## Selected text
______

Drawing on community resources in task selection and grouping went beyond the use of authentic and relatable contexts and also took the form of entrusting the task of explaining and modeling to the students themselves, while teachers positioned themselves as facilitators, in five of the studies [1,29,31,35]. Even though Hansen-Thomas [29] found that students at beginner stages of English language development took on more peripheral roles, one talkative student with developed knowledge in both Spanish and English was often asked to come up to the board and aid his classmates' comprehension. Whereas the idealized mathematics discourse community aims at equitable participation from all students regardless of their English proficiency, the responsibilities given to this student showed the teacher's comfort with moving into a facilitator role while the students may move into the teacher's role [29]. Lastly, the elementary school teacher, who taught her students how to listen to one another, positioned herself as a connector to help students understand one another's ideas rather than as the provider of the ideas and the only one with sufficient knowledge to guide learning [35]. As a result of teachers' reflexive positioning as facilitators, some students began to reflexively position themselves as teachers in discourse [1].
The findings of this review suggest teachers can interactively position EBs in mathematics discourse by asking them conceptually focused questions and assigning them high-level tasks. In response, students may grow to see themselves as mathematically competent and participate further in classroom discourse. Teachers can further this positioning by drawing on communication, understanding, and ideas that EBs already have. They can group students and use their home language and out-of-school knowledge to make them feel esteemed and prepared to deepen their own understandings. Moreover, even as teachers employ nonlinguistic resources or encourage their usage in discourse, teachers can continue to build students' access to dominant academic discourse by teaching them to convert their ideas to the academic register. Lastly, teachers can reflexively position themselves as facilitators, making space for students to teach one another. A limitation of this review is that discourse beyond the K-12 context is not considered; even so, one goal of this work is that EBs view themselves as participants in the mathematics discourse community and that they will bring their mathematics identity into other spaces, feeling confident in their ability to contribute.
The need for researchers to consider how teachers position EBs to learn in a mathematics discourse community and how those students subsequently position themselves is not important because the population of EBs is growing or may even be a majority in U.S. schools one day [5]. The reality that U.S. classrooms do not serve all groups of students, regardless of the size of the population they comprise, makes it necessary for teachers to consider how to empower students from all marginalized groups. Even though research [29,39] has provided insights into how to support EBs, particularly Spanish-speaking students, the existence of students with needs that are not being served warrants future research regardless of how great or small of a group those students form. The findings of this review suggest the following action steps for teachers of EBs and areas of future research.
Collectively, findings provide two key suggestions for teachers. Teachers must provide high-level tasks and questioning to enact a belief that their students are capable and that their varying proficiencies in English do not mean they cannot think mathematically. If their students seem not to know how to approach tasks, the onus is upon teachers to consider how to help students approach the task, not to lower the rigor. The teacher in Willey's [4] study once randomly implemented an unplanned prompt to have students discuss with their groups why 12.5% was lower than 1. Her groups were largely silent, and to many, her question did not make sense. Rather than deciding her students could not handle the independent reflection, this teacher might have broken down her original question by asking "What do we know about 12.5%?" [4, p. 109]. The teacher might have asked students to draw a representation of 12.5% to illustrate how it was lower than 1 as did the teacher who drew dots to represent chocolate eggs [22]. Aligning with the findings of Turner and colleagues [43] and Musanti and colleagues [36], this review recommends that teachers employ native language, nonlinguistic resources, scaffolding questions, and any other means to position their students as capable of advanced mathematics.

______

## Provided material
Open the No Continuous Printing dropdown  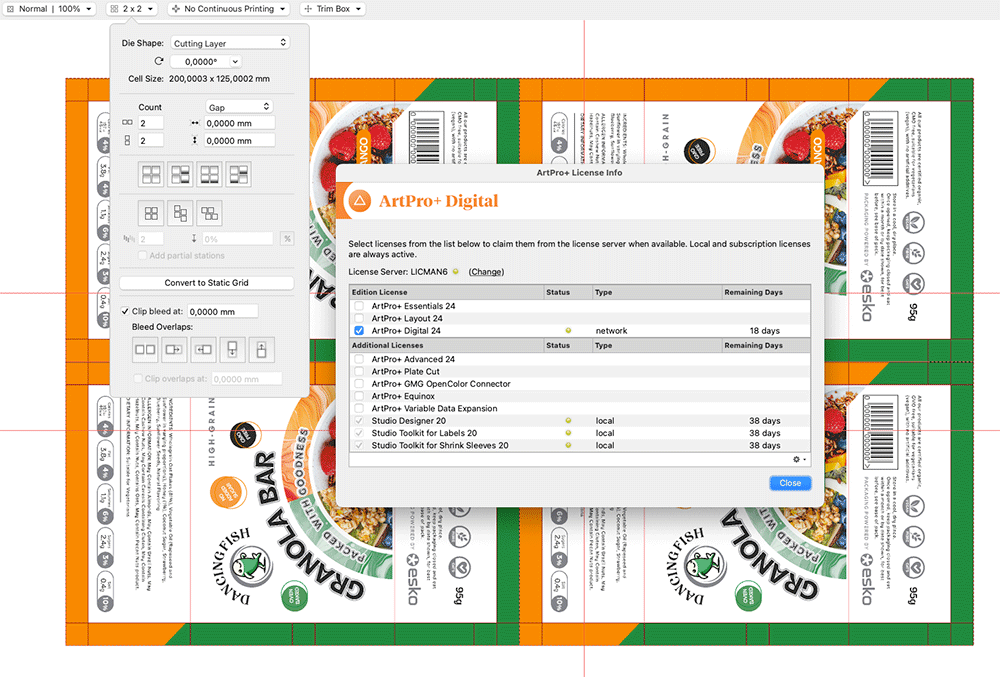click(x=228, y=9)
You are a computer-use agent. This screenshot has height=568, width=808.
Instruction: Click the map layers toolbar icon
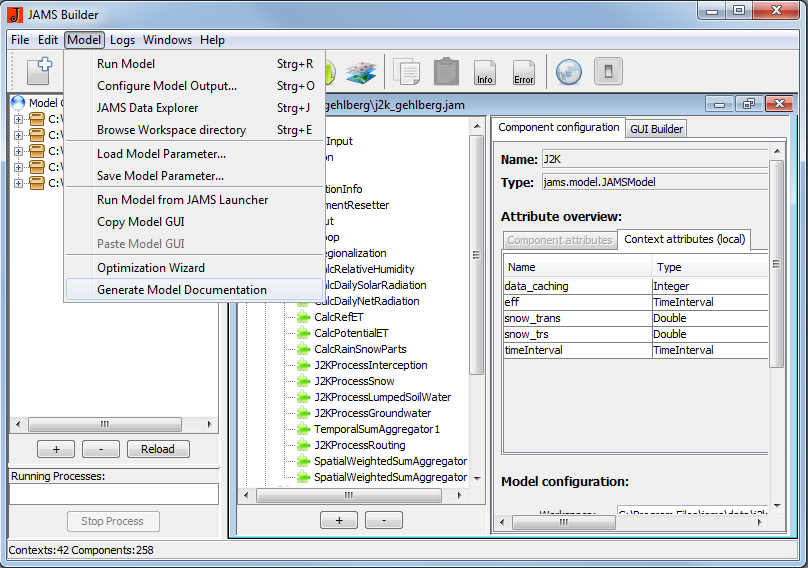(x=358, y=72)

______

## Parts of the exercise
A – In the mathematics discourse text, what did the teacher in Willey's study abruptly ask her groups to discuss?
B – Reproduce word for word the stretch of the mathematics discourse text from "The need for" through "of future research.".

## The replies
A – Why 12.5% was lower than 1.

B –
The need for researchers to consider how teachers position EBs to learn in a mathematics discourse community and how those students subsequently position themselves is not important because the population of EBs is growing or may even be a majority in U.S. schools one day [5]. The reality that U.S. classrooms do not serve all groups of students, regardless of the size of the population they comprise, makes it necessary for teachers to consider how to empower students from all marginalized groups. Even though research [29,39] has provided insights into how to support EBs, particularly Spanish-speaking students, the existence of students with needs that are not being served warrants future research regardless of how great or small of a group those students form. The findings of this review suggest the following action steps for teachers of EBs and areas of future research.